The saxophone innovator Evan Parker and the former Miles Davis bassist and influential bandleader Dave Holland were at the Vortex jazz club in north London, to perform as part of a fundraiser for the precariously financed venue. The first of the two concerts could hardly have been better endowed with such universal musical virtues as narrative shape, lyricism, drama, empathic pacing and sonic richness.
Holland opened with a brisk address on the importance of experimental establishments such as the Vortex to his own musical development, citing Ronnie Scott’s legendary 1960s Old Place as a personal equivalent. Then he began a softly unfolding pizzicato double bass meditation, which Parker discreetly joined with quivering long tones on tenor saxophone. Rich bowed-bass harmonies underpinned the saxophonist’s unpredictable shifts from lyrically tune-like figures to tersely exclamatory growls and warmly sighing exhalations.

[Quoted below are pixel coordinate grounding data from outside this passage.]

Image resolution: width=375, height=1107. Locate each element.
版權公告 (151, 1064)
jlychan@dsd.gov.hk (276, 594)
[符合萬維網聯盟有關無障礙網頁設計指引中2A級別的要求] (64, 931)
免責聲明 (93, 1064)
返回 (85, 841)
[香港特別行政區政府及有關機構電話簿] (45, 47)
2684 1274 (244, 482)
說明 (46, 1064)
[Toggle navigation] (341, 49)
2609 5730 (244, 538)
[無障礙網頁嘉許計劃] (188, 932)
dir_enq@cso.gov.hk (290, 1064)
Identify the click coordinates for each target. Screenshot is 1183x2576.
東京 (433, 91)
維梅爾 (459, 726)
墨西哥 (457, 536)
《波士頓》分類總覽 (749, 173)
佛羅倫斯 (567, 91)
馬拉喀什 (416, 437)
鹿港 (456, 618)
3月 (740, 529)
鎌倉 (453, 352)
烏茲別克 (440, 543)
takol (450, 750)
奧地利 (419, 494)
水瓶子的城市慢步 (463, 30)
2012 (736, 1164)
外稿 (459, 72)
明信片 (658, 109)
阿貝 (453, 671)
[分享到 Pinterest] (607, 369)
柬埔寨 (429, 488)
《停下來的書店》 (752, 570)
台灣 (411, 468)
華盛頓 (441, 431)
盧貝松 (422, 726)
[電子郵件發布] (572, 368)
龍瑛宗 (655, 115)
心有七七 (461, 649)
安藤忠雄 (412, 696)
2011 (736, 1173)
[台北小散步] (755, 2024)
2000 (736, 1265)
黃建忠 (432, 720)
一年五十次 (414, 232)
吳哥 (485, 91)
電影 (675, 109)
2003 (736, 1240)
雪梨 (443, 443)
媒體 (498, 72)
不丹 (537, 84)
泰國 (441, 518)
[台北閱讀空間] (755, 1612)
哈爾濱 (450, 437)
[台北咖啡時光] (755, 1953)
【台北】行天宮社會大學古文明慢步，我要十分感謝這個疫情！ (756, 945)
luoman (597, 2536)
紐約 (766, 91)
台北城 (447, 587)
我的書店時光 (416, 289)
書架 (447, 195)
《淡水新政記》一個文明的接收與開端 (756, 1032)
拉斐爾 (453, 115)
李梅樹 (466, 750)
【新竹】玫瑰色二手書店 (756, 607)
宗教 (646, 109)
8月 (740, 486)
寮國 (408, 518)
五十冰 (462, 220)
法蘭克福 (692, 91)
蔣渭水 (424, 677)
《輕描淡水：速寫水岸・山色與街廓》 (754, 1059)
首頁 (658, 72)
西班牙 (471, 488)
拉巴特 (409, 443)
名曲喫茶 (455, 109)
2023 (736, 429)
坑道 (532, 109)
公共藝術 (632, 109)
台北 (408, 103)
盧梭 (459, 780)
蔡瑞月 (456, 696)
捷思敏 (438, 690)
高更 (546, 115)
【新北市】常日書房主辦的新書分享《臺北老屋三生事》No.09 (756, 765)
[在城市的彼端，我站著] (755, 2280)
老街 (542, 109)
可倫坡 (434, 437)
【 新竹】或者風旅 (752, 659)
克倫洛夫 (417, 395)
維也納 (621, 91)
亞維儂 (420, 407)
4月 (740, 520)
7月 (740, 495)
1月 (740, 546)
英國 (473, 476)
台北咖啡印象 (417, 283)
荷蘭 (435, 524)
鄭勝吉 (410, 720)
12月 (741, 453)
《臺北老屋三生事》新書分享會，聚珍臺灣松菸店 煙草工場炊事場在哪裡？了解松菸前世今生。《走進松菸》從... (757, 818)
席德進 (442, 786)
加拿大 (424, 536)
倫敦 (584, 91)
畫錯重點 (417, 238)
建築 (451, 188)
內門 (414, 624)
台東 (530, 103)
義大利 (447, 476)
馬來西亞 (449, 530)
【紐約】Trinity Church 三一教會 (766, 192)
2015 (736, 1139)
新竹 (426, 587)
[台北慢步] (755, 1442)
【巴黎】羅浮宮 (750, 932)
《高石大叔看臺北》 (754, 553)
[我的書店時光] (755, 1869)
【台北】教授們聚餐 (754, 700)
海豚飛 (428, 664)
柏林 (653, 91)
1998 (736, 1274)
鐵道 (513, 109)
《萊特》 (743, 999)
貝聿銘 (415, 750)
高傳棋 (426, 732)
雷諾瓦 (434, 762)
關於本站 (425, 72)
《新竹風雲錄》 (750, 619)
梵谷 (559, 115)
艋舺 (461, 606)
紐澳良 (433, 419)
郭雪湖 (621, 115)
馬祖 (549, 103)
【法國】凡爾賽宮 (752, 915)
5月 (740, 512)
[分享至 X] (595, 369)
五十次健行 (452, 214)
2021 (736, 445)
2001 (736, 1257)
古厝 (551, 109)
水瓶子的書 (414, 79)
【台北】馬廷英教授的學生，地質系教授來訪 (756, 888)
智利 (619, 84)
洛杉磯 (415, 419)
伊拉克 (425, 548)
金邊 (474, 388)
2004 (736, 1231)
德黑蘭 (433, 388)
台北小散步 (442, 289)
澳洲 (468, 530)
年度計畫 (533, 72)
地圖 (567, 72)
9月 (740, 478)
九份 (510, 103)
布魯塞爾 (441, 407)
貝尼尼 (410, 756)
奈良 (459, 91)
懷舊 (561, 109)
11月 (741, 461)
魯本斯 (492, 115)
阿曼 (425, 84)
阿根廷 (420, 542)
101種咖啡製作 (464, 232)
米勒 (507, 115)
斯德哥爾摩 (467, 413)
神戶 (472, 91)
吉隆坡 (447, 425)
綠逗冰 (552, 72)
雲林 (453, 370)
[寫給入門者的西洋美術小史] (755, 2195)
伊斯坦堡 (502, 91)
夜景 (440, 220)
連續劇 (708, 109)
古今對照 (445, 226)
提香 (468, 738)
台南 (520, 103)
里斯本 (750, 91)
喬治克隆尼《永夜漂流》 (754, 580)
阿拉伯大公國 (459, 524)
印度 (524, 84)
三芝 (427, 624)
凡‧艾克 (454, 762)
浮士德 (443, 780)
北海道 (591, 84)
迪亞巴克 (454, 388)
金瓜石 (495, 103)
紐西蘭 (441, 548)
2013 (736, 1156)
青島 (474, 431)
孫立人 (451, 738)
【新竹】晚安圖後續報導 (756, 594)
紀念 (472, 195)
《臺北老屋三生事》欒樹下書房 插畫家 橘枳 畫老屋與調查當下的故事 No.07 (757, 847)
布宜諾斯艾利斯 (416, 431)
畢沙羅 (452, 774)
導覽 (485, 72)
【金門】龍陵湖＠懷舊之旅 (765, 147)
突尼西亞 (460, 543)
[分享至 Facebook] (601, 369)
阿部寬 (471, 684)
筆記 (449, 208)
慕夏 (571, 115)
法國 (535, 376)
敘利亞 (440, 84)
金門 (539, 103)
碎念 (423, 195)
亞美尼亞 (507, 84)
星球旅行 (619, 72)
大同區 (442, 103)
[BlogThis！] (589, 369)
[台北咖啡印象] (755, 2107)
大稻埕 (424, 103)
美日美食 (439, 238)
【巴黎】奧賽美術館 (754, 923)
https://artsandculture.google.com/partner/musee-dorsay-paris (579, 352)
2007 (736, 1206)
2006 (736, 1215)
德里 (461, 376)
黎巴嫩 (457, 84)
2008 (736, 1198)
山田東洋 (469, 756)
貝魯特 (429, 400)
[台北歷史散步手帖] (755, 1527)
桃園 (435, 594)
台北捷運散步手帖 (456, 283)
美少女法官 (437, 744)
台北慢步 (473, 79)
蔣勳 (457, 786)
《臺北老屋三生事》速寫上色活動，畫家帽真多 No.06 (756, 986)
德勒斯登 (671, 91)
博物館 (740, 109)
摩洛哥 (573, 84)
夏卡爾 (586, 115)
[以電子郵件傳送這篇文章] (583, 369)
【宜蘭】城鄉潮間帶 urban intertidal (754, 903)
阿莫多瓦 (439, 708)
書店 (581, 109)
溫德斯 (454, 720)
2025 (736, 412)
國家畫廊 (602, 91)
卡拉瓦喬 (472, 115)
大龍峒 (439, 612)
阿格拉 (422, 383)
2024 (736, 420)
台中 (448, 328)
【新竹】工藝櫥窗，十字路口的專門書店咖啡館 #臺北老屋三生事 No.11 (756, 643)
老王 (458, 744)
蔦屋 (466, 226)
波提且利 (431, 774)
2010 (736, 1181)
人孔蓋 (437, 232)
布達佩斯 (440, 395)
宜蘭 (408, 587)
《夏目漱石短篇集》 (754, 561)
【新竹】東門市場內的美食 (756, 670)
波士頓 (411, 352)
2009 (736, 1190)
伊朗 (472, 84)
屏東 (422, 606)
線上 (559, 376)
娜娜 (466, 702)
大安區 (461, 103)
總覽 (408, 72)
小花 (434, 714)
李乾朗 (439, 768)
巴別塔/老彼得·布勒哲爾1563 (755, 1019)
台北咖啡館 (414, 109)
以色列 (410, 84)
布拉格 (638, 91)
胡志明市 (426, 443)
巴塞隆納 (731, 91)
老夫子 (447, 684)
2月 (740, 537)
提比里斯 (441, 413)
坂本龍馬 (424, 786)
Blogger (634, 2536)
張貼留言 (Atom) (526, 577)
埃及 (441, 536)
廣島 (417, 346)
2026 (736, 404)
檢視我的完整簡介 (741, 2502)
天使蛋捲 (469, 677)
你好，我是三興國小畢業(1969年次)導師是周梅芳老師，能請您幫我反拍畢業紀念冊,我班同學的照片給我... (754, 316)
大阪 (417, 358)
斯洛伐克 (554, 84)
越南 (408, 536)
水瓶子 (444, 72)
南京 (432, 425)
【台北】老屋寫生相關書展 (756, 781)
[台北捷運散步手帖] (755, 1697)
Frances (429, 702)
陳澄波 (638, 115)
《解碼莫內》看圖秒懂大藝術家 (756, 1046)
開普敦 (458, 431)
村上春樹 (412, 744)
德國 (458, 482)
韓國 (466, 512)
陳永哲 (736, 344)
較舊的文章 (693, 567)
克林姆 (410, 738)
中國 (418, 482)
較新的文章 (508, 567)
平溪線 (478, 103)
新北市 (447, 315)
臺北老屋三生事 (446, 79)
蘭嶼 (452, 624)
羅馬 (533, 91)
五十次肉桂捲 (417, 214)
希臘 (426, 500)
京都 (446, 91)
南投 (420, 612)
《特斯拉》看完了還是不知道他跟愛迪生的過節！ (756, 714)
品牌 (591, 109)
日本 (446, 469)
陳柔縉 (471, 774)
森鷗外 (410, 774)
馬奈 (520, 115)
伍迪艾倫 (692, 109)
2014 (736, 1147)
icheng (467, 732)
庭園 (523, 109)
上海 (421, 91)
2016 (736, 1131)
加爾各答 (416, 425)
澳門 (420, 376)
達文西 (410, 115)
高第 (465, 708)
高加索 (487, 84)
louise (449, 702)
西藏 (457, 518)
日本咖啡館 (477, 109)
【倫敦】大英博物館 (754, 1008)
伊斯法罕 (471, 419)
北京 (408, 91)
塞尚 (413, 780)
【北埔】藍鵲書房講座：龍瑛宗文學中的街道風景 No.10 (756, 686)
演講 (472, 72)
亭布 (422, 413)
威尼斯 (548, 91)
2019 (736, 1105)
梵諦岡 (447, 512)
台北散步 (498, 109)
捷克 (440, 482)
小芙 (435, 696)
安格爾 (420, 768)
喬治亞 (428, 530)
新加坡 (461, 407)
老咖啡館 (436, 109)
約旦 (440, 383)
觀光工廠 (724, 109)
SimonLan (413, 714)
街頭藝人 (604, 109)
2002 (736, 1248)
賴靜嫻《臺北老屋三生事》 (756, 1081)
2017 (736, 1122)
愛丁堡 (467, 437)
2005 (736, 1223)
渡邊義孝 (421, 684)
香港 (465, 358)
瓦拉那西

Holland would sometimes drop anchor with hooks (Parker wrapping warm mid-range figures or delicately inquisitive upper sounds around them), or spur fluttering, birdlike sax rejoinders by using the bow like a drumstick on his strings. A driving avant-swing bass-walk on the second piece roused Parker’s signature take on orthodox jazz time, a mix of imperiously charging, tone-changing long sounds and playful pirouettes.
Holland’s grooving instincts constantly drove his elegant unaccompanied feature, and the bushy-bearded Parker introduced his own hard-blown and hurtling multiphonic solo spot by announcing: “I had a passport photograph taken today. It was rejected by a computer that said I didn’t have a mouth.” Ghostly bowed-bass sounds, brittle upper-tenor ruminations and breathy low-register whispers weaved toward a final descending four-note phrase like the romantic coda to a song.
It was a magical set, but it was also the stock-in-trade of two masters of an adventurous and essential art.